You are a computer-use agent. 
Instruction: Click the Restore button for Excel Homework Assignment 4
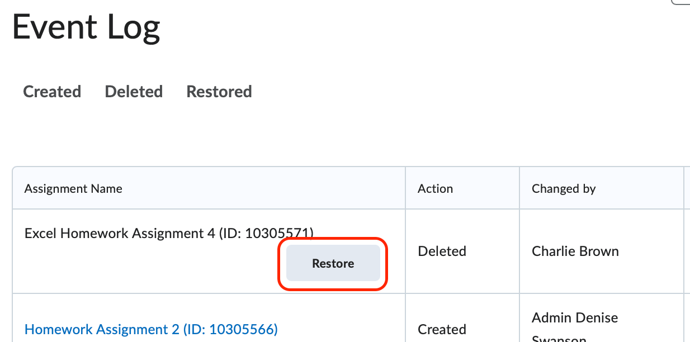pyautogui.click(x=332, y=263)
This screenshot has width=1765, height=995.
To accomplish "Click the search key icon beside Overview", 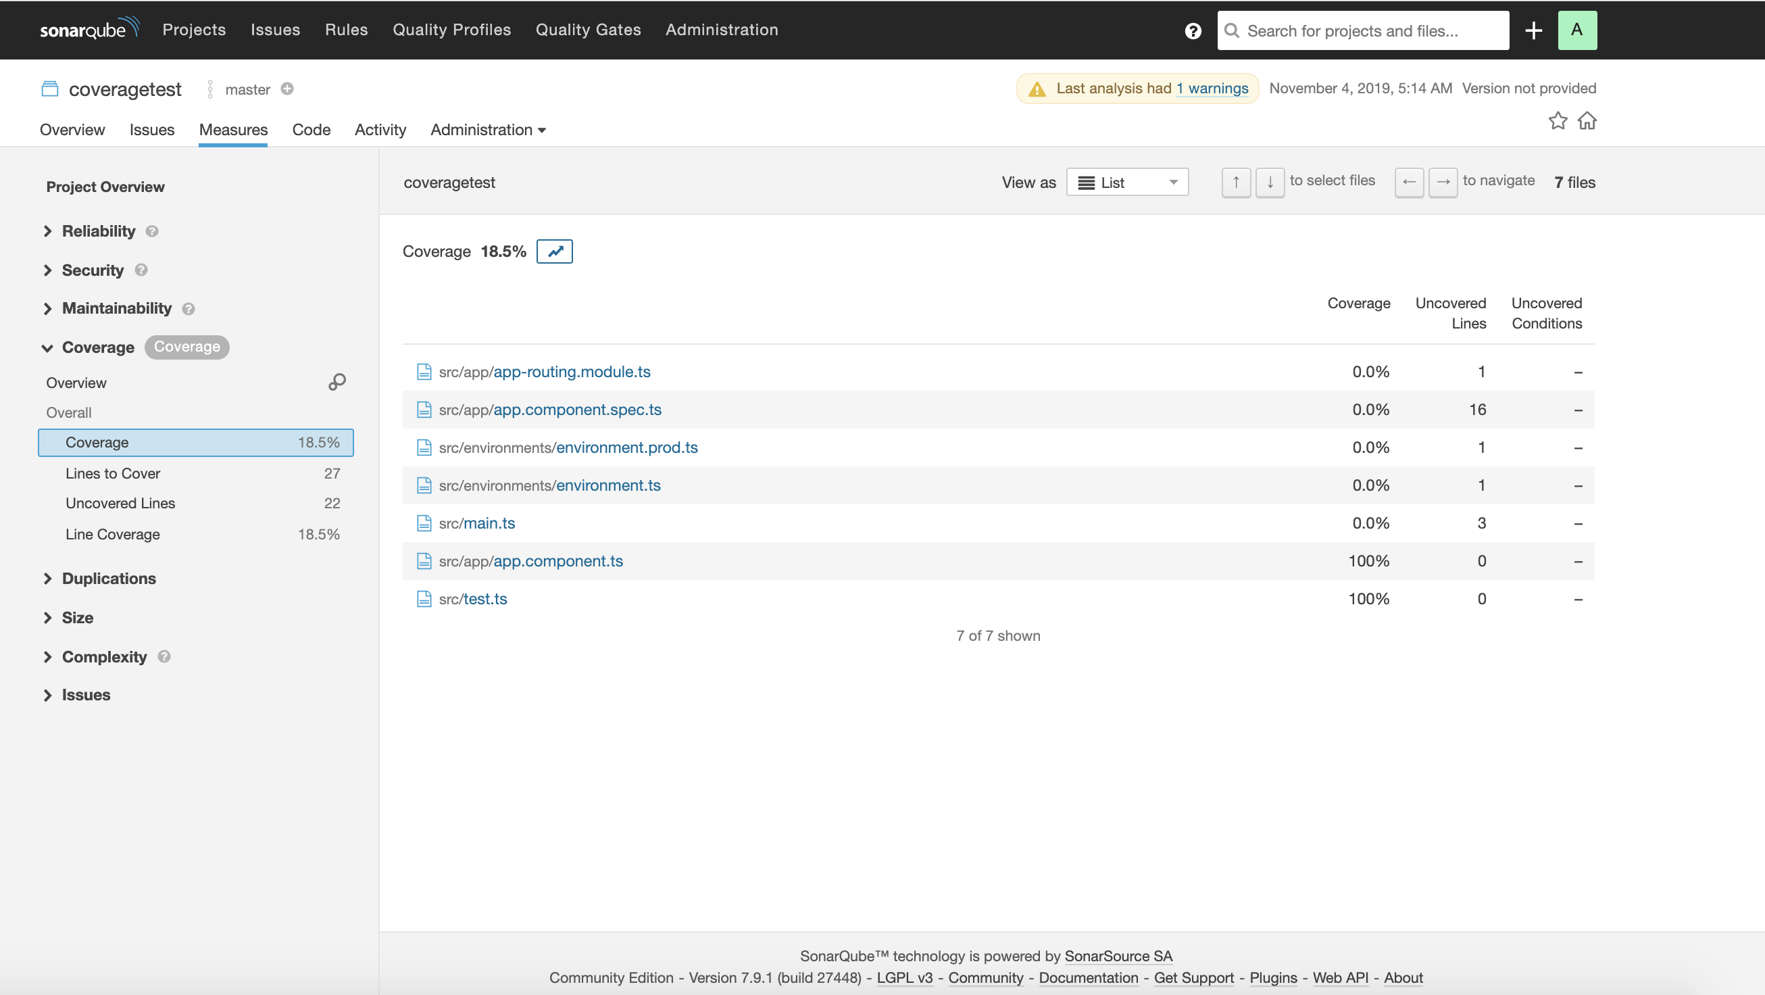I will (x=336, y=382).
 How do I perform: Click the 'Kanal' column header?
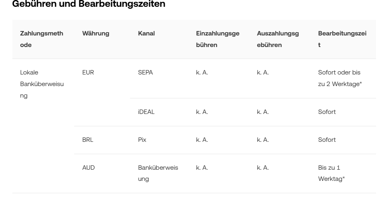(146, 33)
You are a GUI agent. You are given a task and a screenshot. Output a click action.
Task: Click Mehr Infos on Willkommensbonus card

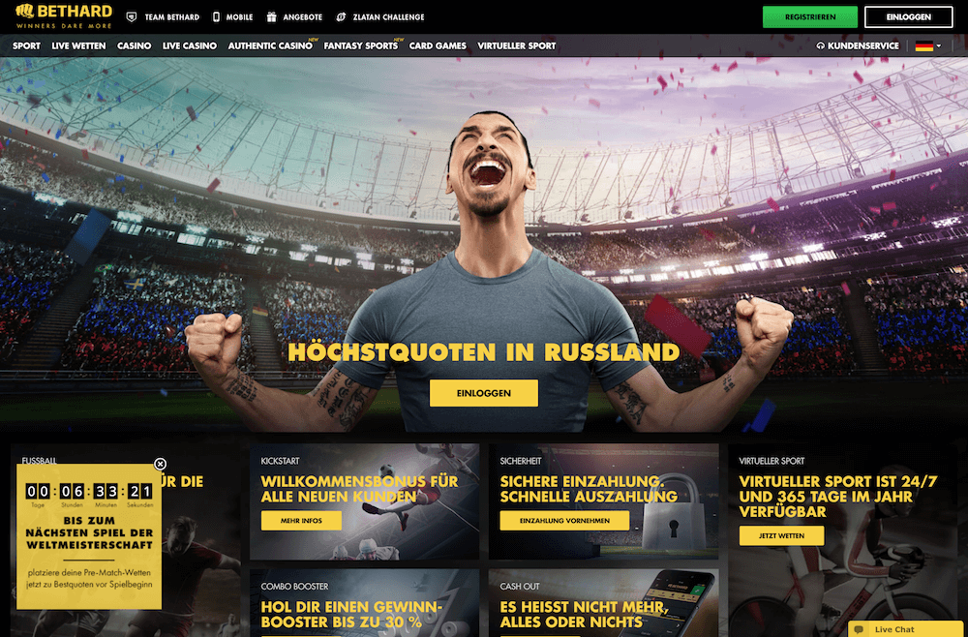click(x=301, y=520)
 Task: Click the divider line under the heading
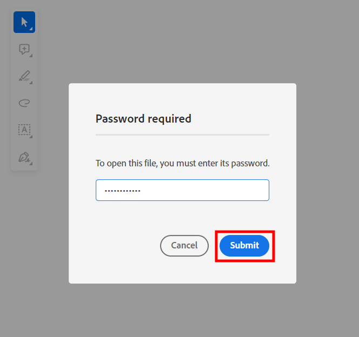point(182,134)
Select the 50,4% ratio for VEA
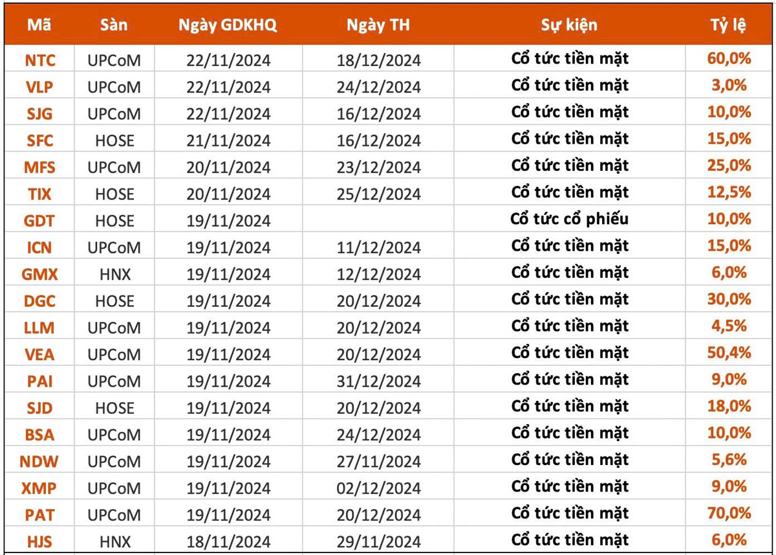Viewport: 776px width, 555px height. (729, 353)
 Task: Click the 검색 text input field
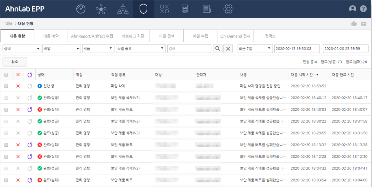(189, 48)
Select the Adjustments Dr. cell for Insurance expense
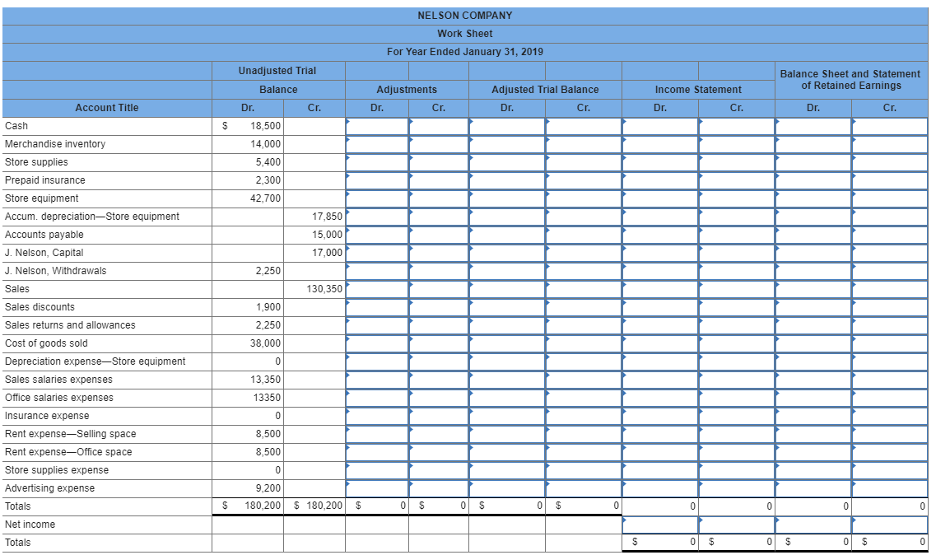 (x=377, y=416)
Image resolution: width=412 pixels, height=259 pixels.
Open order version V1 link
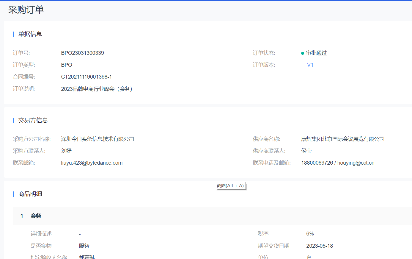(x=310, y=65)
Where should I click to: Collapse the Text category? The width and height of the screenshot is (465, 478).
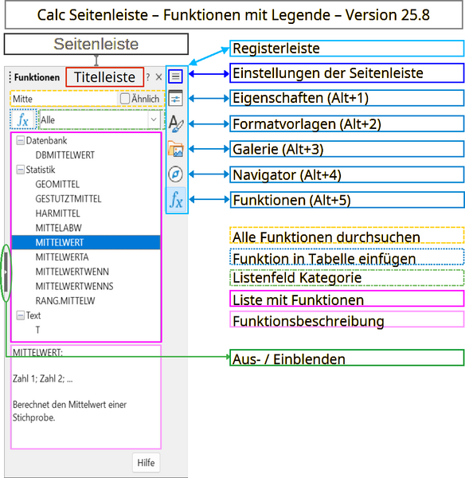point(21,315)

******************************

• _REQUIRED TASK_: Rewrite the lines from the one containing "Select the 50,4% ratio for VEA" through the end of the records, requests included. Multiply every number in the answers (the click coordinates and the viewport width and height) by 0.8, rounding to whole numbers with halves going up, and omit the pictures.

• _RESULT OF THE TASK_:
Select the 50,4% ratio for VEA
Viewport: 621px width, 444px height. (583, 282)
 Task: Click the 검색 text input field
(151, 38)
Select the Adjustments Dr. cell for Insurance expense
 (x=302, y=333)
Image resolution: width=412 pixels, height=259 pixels.
Open order version V1 link
(x=248, y=52)
Where should I click to: Collapse the Text category? The width and height of the screenshot is (465, 478).
point(17,252)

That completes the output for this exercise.